Lauren O’Connell is assistant professor of biology at Stanford University. She received her Ph.D. in cellular and molecular biology from University of Texas at Austin, and her B.S. in biology, neurobiology, and behavior concentration at Cornell University. She holds interests in understanding how animals come up with new ways to face challenges and opportunities in their environment. She believes these evolutionary innovations in physiology and behavior can teach basic organismal biology, evolutionary mechanisms of adaptation, and how flexible organisms are to changing biotic and abiotic environments. Dr. O’Connell’s lab uses amphibians as a model system for understanding the molecular and genomic contributions to biological diversity, as they display tremendous variation in behavior and physiology. Members of her lab work on a variety of topics, but most of their work centers on investigating behavior and toxicity in poison frogs. Her own projects in the lab involve studying the neural basis of tadpole social behavior and the physiology of toxicity in poison frogs.

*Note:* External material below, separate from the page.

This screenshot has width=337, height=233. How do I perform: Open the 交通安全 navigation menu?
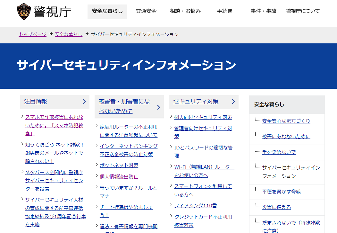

Andrea Sweigart is associate professor in the department of genetics at University of Georgia. She received her Ph.D. from Duke Univeristy in 2006 with prime focuses on molecular genetics and evolutionary biology. Dr. Sweigart believes a fundamental goal of evolutionary biology is to explain how populations become reproductively isolated species. Her research at Sweigart Lab tackles these questions in an emerging model system: the Mimulus guttatus species complex, a group of closely related, ecologically diverse wildflowers that exhibit tremendous variation in reproductive isolation between populations and species. She uses a range of approaches – from field and greenhouse experiments to genetic mapping and bioinformatics – to investigate the genetic mechanisms and evolutionary dynamics of speciation.